Dans l'article sur Jonathan Sumption, réécrivez le passage allant de « Jonathan Sumption, haut » jusqu'à « tradition libérale séculaire. » en changeant « révolte » en « fronde ».
======== Texte du document ========
Jonathan Sumption, haut magistrat à la retraite, érudit et distingué, est à la tête de la révolte contre le confinement. Selon lui, les règles imposées aux Britanniques en l’absence d’un contrôle exercé par le Parlement sont une insulte à une tradition libérale séculaire.
De tous les profils de meneurs du mouvement anticonfinement au Royaume-Uni – journalistes et intellos étiquetés à droite, politiciens libertaires et souvent brexiteurs, simples fous complotistes comme le frère de l’ex-leader travailliste, Jeremy Corbyn –, le plus insolite est certainement Jonathan Sumption, l’un des juges les plus éminents du royaume, ancien magistrat à la Cour suprême et, comme tel, porteur du titre de courtoisie de « Lord Sumption ». À la retraite depuis 2018, il s’est fait connaître aussi comme historien de la guerre de Cent Ans, à laquelle il a consacré une énorme étude en quatre volumes avec un cinquième à paraître. L’Université française a rendu hommage à ses travaux en 2013 par un colloque que ce francophile et chevalier du Tastevin a accueilli au château de Berbiguières dont il est lui-même le propriétaire. Bourreau du travail, intellect archipuissant, il est depuis le mois de mars sur tous les fronts : presse, radio, télévision, YouTube, conférences publiques… afin de dénoncer, non seulement l’inefficacité des mesures adoptées par le gouvernement, mais aussi les procédures judiciaires utilisées pour les imposer aux citoyens. Pour Sumption, la tradition séculaire des droits constitutionnels britanniques est en train d’être piétinée sans qu’on lève le petit doigt.
======== Informations fournies ========
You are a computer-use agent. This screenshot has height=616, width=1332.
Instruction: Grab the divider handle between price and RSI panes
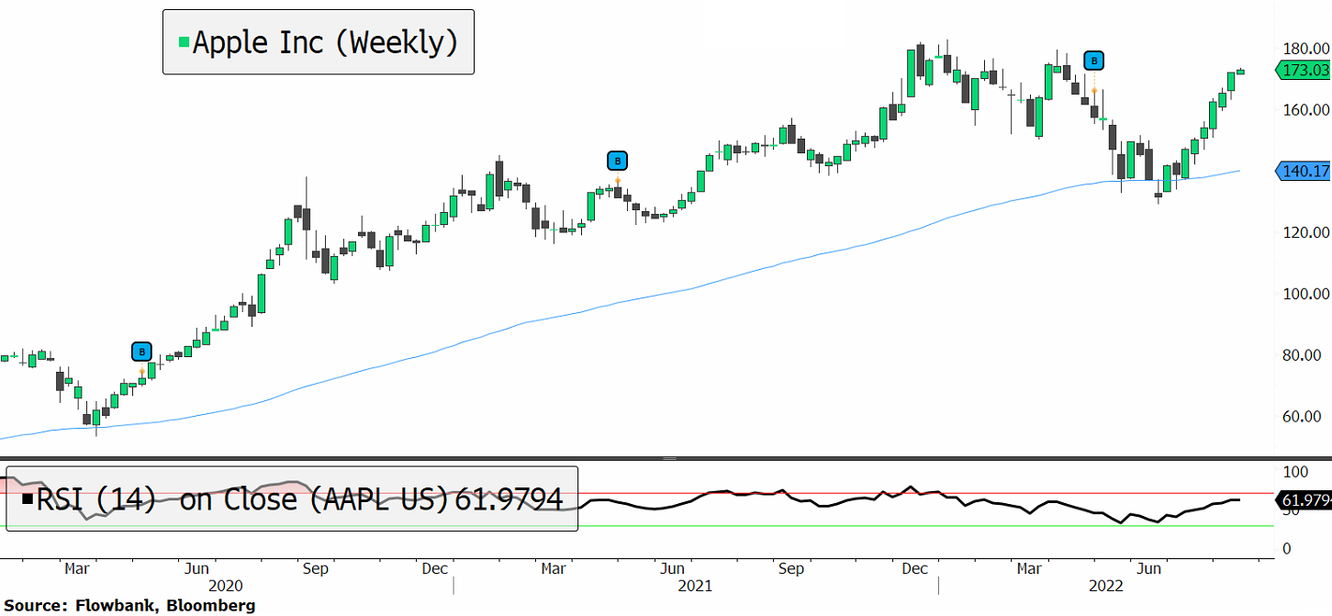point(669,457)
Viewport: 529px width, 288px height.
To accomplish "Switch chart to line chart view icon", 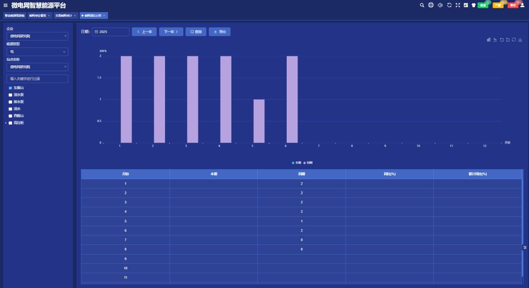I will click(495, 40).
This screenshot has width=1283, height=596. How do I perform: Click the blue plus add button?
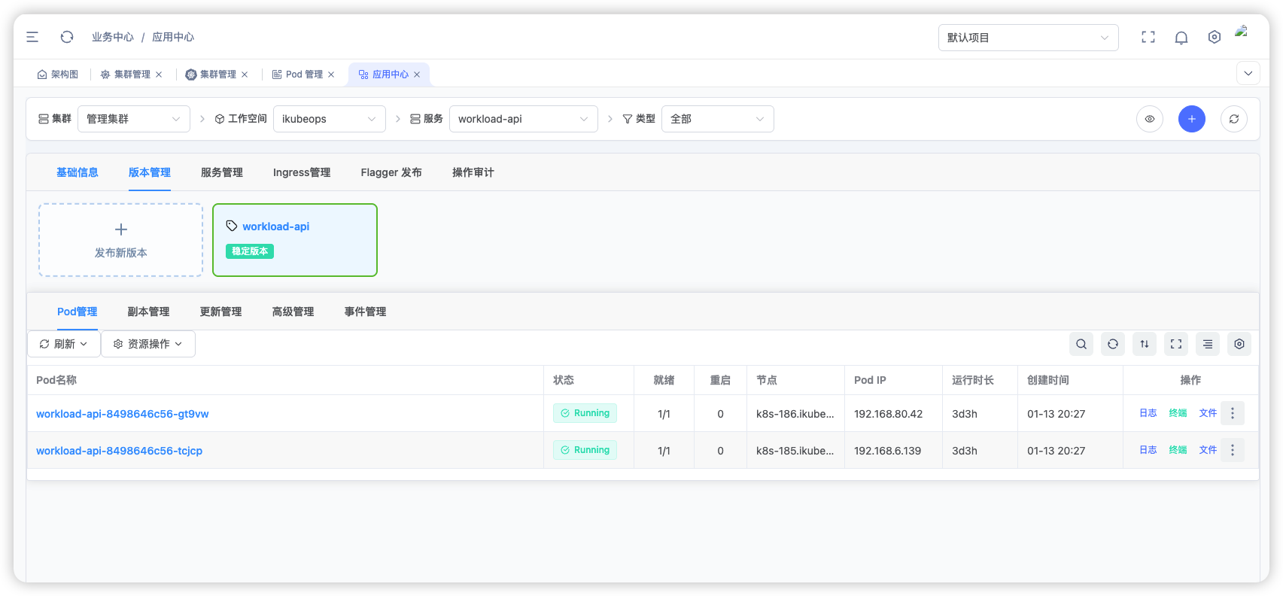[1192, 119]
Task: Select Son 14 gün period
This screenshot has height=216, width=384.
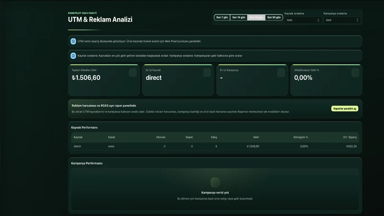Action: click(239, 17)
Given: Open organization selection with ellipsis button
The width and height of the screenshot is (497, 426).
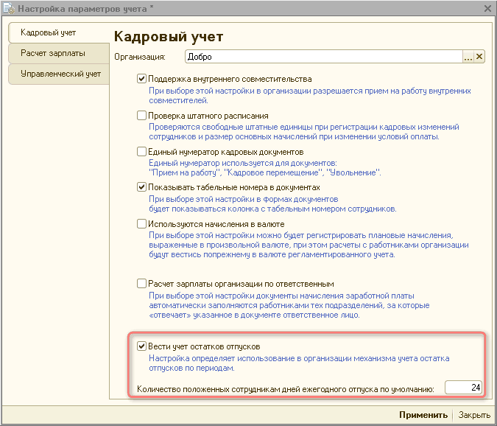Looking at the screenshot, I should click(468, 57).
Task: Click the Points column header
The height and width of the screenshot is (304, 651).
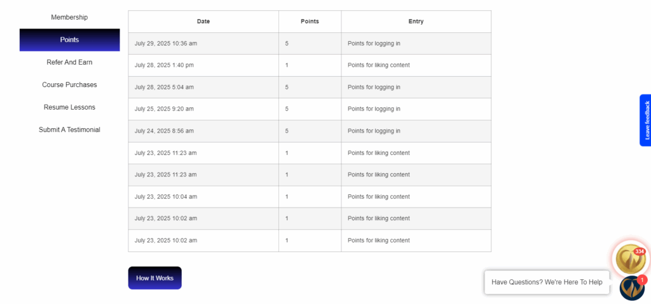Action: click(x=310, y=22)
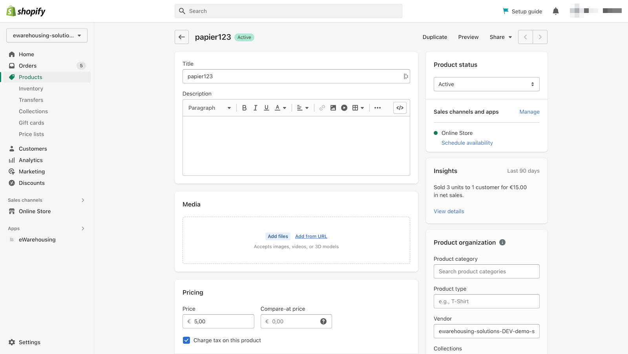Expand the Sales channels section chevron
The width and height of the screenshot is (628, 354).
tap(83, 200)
========
» **Réponse à l'exercice**
Jonathan Sumption, haut magistrat à la retraite, érudit et distingué, est à la tête de la fronde contre le confinement. Selon lui, les règles imposées aux Britanniques en l’absence d’un contrôle exercé par le Parlement sont une insulte à une tradition libérale séculaire.